About a mile and a half outside the company property is an army post manned by sixty-three soldiers. The rebels retreated before the arrival of soldiers from this garrison.
Mr. Colligan said the rebels declared the kidnapping was in retaliation against the United States Naval Base at Guantanamo Bay, on the south coast of Orient Province, for having provided Cuban Army planes with gasoline and supplies when the Cuban Army was bombing the countryside and mountains in Oriente Province.
The Moa Bay Mining Company is a subsidiary of the Freeport Sulphur Company of New York. The company is spending $76,000,000 in the development of nickel and cobalt mines in Cuba. The Frederick Snare Corporation of Havana and New York and the Stebbins Engineering Company of Watertown, N.Y., are engaged in construction work on the project, which employs 2,000 Cubans.
The kidnapped men included the construction superintendents of the different companies, engineers, a chemist and a geologist. The men are:
From the Moa Bay Company: J. K. Schisler of California, H.G. Kristjanson of Winnipeg, A. M. Ross of Houston, Tex.; James D. Best of New Orleans, and Edwin Cordes of Fanwood, N.J.
From the Frederick Snare Company: A. A. Chamberlain of Coral Gables, Fla., and Roman Cecilia, formerly of New York.
From the Stebbins Engineering Company: Edward Cannon or Cornwall, Ont,; Howard A. Roach of Watertown, and Henry Salmonson of Portland, Ore.
From Maurice Knight Company: W. Koster, identified only as an American.
Prof. E. P. Pfleider of St. Paul, Minn., head of the mining engineering department at the University of Minnesota, a consultant of the Moa Bay Mining Company, also was kidnapped.
Under instructions of the United States Ambassador, Earl E. T. Smith in Havana, the American consul at the near-by town of Santiago de Cuba, Park Fields Wollam, went to Moa Bay this morning to investigate.
Ambassador Smith expressed confidence that the rebels would return the kidnapped men.
"It is a useless defiant gesture which will boomerang against the rebels," he said.
Negotiations for the return of the men are being carried on by the officials of the Moa Bay Mining Company, the Ambassador said.

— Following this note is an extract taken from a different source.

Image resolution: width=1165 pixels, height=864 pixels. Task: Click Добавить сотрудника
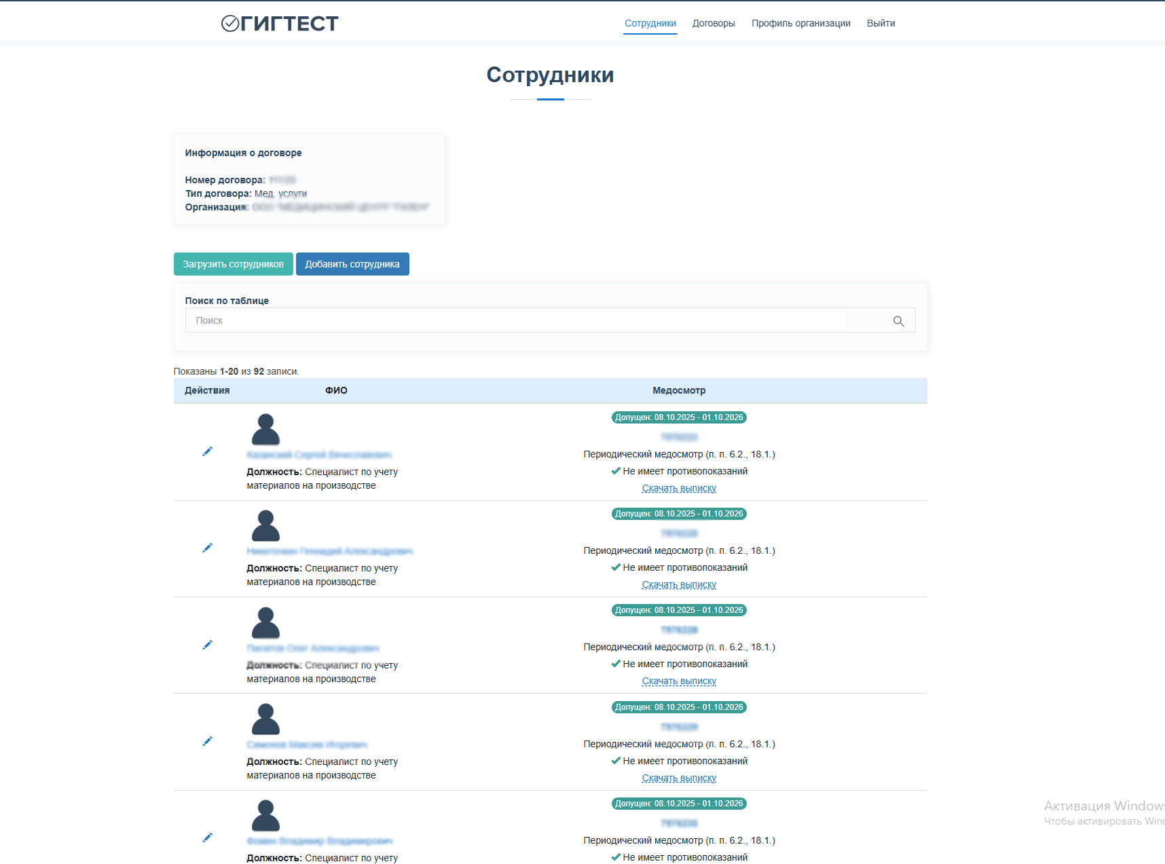click(352, 264)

He said Mr. Wollam had been instructed not to deal with the rebels.
The Cuban Government has offered "to do everything possible" to rescue the kidnapped men, according to the Ambassador.
Castro's Brother Led Raid
WASHINGTON, June 27 (AP)--The State Department said today the engineers kidnapped by the rebels last night were taken to the hills in southeastern Cuba. The rebels commanded by Raul Castro, brother of rebel Fidel Castro, according to the State Department.
Officials said the Castro forces described the kidnapping as retaliation for alleged United States help to the Cuban Army.
Authorities here said the rebels charged the United States was supplying gasoline to Cuban aircraft from its Guantanamo base.
"We have no information that would substantiate the charge," one official said. He added that the Cuban Army had ample gasoline supplies from a 20,000-barrel Texaco refinery at Santiago.
Ambassador Smith called on the Cuban Foreign Ministry today, officials said, to make every effort to obtain the release of the engineers.
Urrutia Disputes Report
Dr. Manuel Urrutia, candidate for Provisional President of Cuba, said here last night that he had received word to the effect that some--but not all--of the missing men had joined the rebel forces to "fight for democracy and liberty." He denied they were kidnapped.
Dr. Urrutia emphasized that he was "not connected" with the armed forces of insurrection. He was, however, the candidate for Provisional President of several revolutionary groups, he said.
At the offices here of there Freeport Sulphur Company, parent concern of Moa Bay, it was said that the rebels had seized nineteen trucks and jeeps.